Student Loan Consolidation Vs. Refinancing
- You cannot consolidate federal loans; private student loans are not eligible for the program.
- Refinancing student loans may earn you a lower rate than your original loan terms.
- When you refinance federal loans with a private lender, you lose some key borrower protections.
- Learn more about Insider’s student loan coverage here.
The difference between loan consolidation and refinancing can be confusing, especially since people sometimes use the terms interchangeably. However, these are two different processes, and depending on your financial goals, one may be better for you than the other.

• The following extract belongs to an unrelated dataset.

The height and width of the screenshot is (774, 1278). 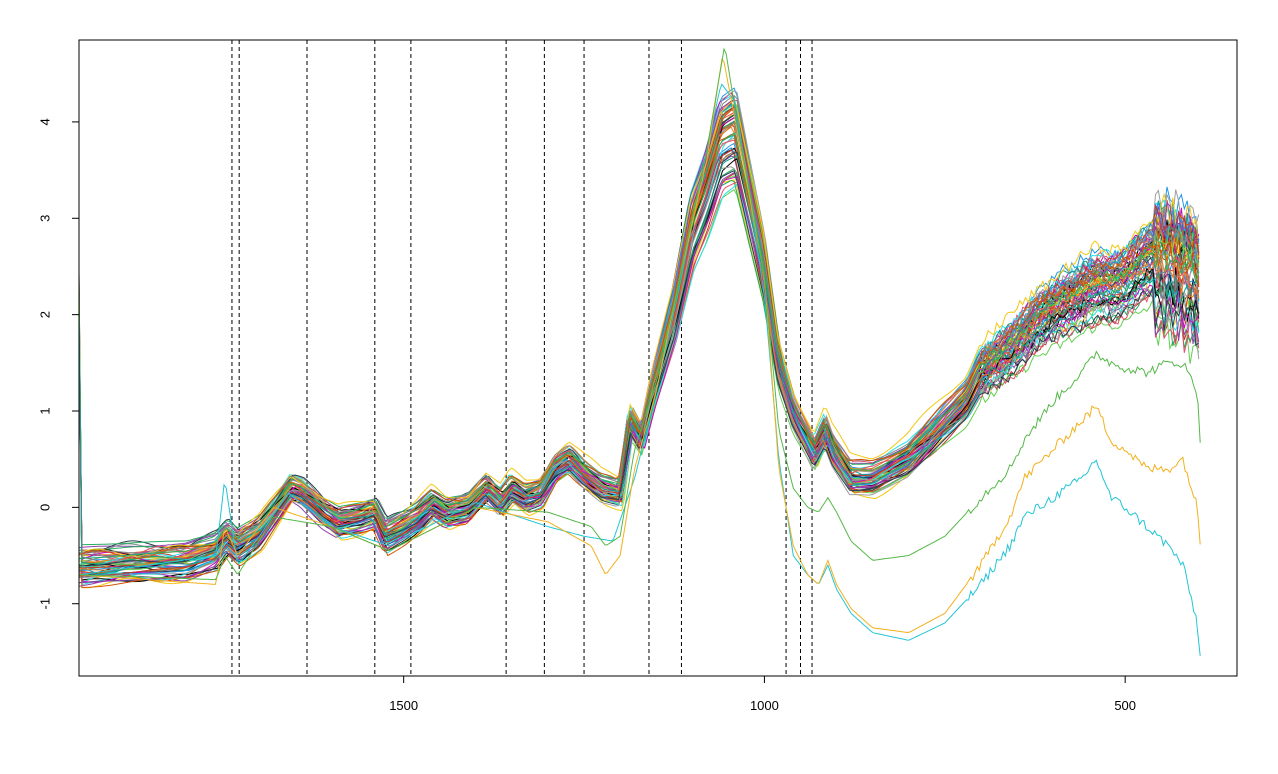 I want to click on y-tick-label-3: 2, so click(x=46, y=314).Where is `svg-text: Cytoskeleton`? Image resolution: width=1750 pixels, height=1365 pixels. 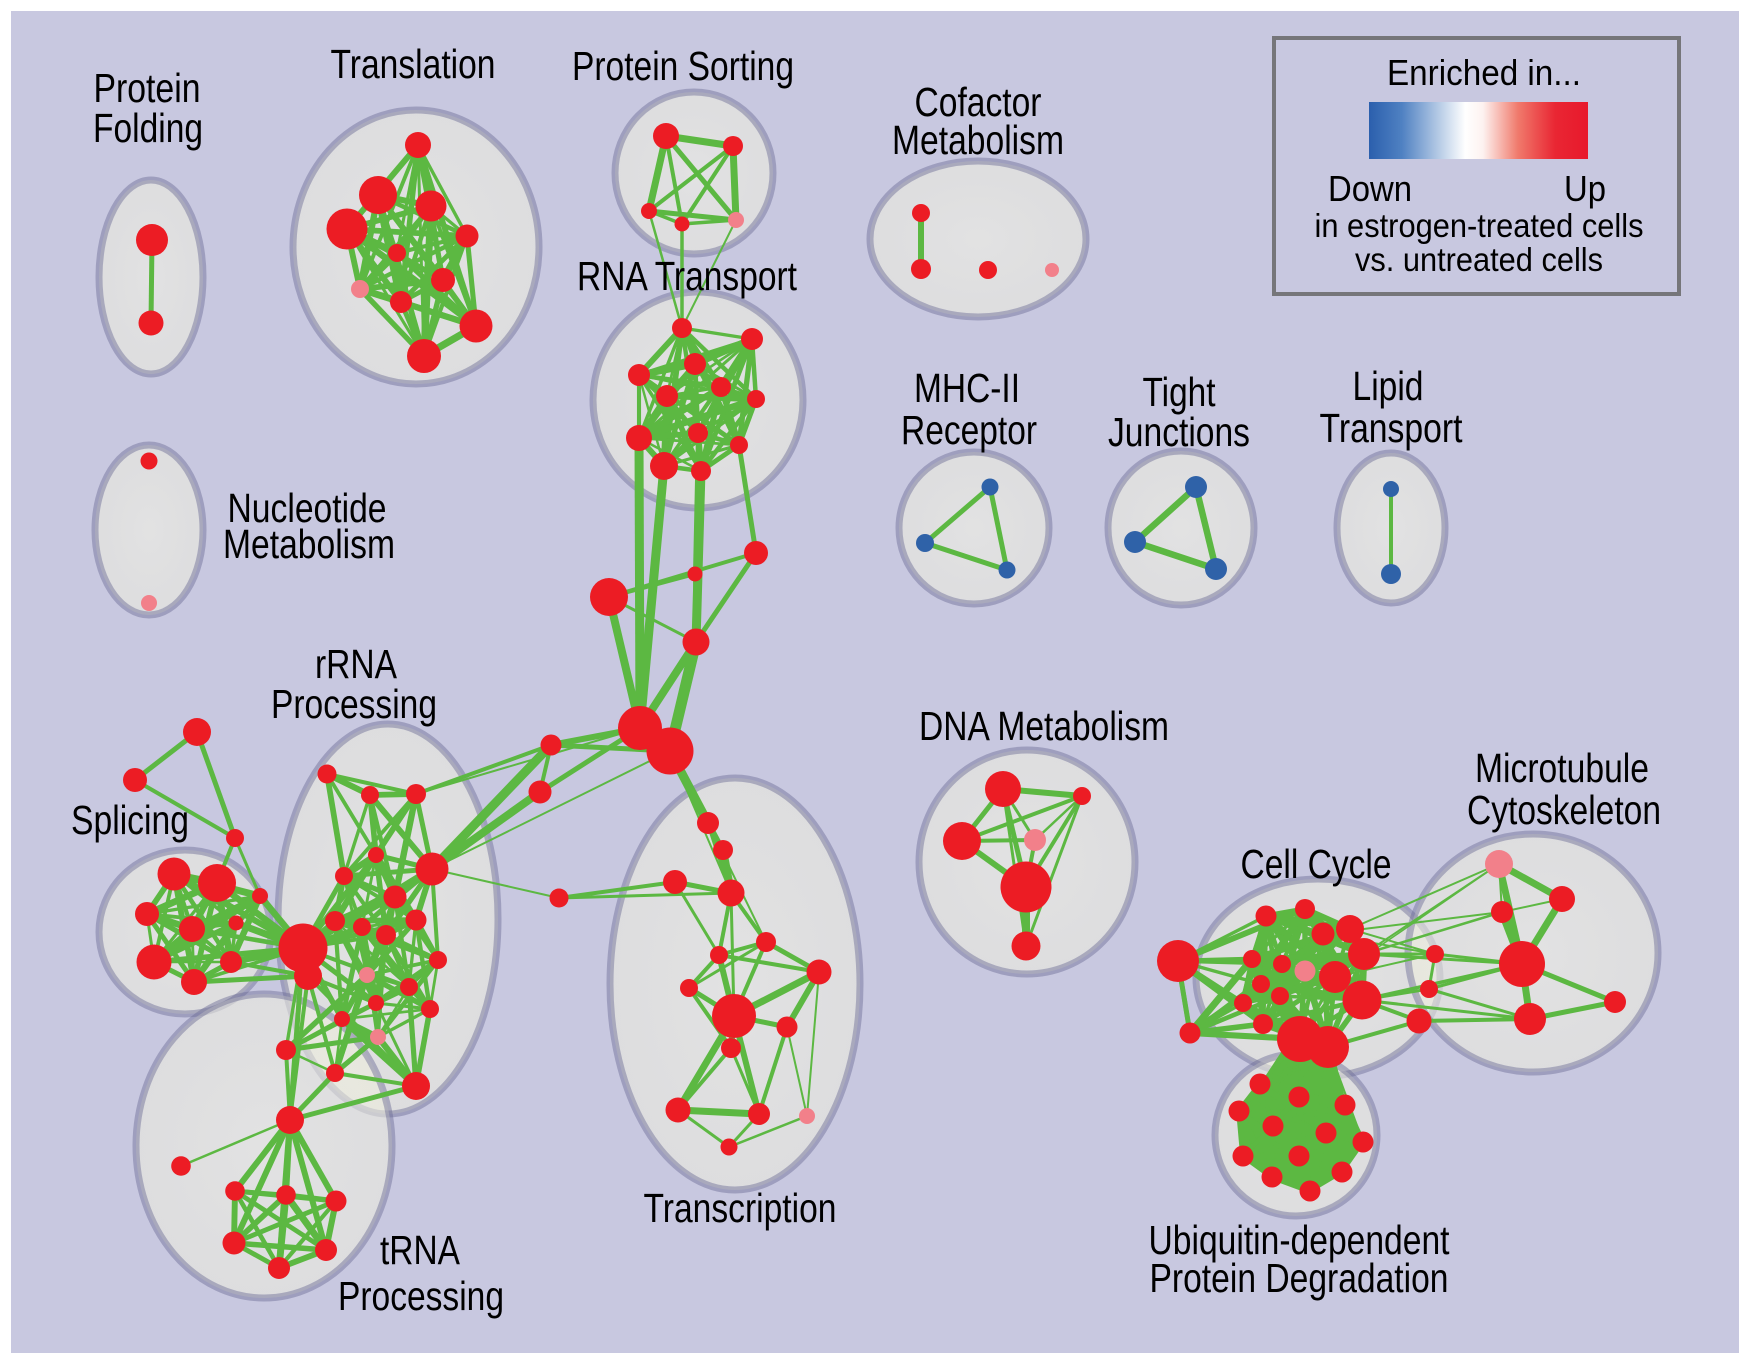
svg-text: Cytoskeleton is located at coordinates (1564, 810).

What is the student loan consolidation?
You can consolidate or combine multiple federal loans into one loan with a direct consolidation loan. There is no charge to consolidate your federal loans. If a private company offers to help you apply and requires a fee, it is a red flag. The consolidation of student loans does not require a credit check.
Keep in mind that you won’t save money by consolidating your student loans, but that doesn’t mean you can’t benefit from the process. You’ll have fewer payments to track each month, and if you’re unhappy with your loan manager, you’ll get a new one upon consolidation.
If you consolidate loans other than direct loans, you may become eligible for income-tested repayment plans and public service loan forgiveness. If you already have direct loans, you can retain these benefits during consolidation.
If you have federal variable rate loans (which were last disbursed in 2006), consolidation will allow you to switch them to fixed rate loans. You can also reduce your monthly payments by opting for a longer repayment term, although this option will cost more in interest overall.
However, when you consolidate your loans, any unpaid interest becomes part of the principal balance of your new loan. This means that interest can accumulate on a larger principal balance than if you had not consolidated.
What is student loan refinancing?
If you are looking for a lower rate on your student loans, you will want to refinance them. Depending on your current financial profile, private lenders may offer you better terms than your original loan. Refinancing a student loan will require a credit check and your rates will be based on it.
You can switch from a fixed rate loan to an adjustable rate loan when you refinance, which can allow you to snag a lower rate. However, as the name suggests, variable rate loans can fluctuate and you could end up paying a higher rate than if you had gone for a fixed rate loan.
Use caution before refinancing federal student loans. You will forgo all current and future government borrower protection, such as COVID-19 loan forbearance, currently in place until January 31, 2022, and federal student loan relief programs like loan forgiveness. for the public service.
You will also not be eligible for specific repayment options such as income-based repayment plans, which take into account your specific income and family size when determining monthly payments and protect you in the event of a loss. Job Loss. Your savings on interest might not be worth losing these benefits.
On the other hand, if you are refinancing private student loans, there is almost no downside. There are usually no refinancing fees, and you may be able to get better rates on your new loan, especially if your credit score has improved since you got your original loan.
When deciding between refinancing or consolidating your loans, make sure you know the ins and outs of both processes and choose the one that’s right for you.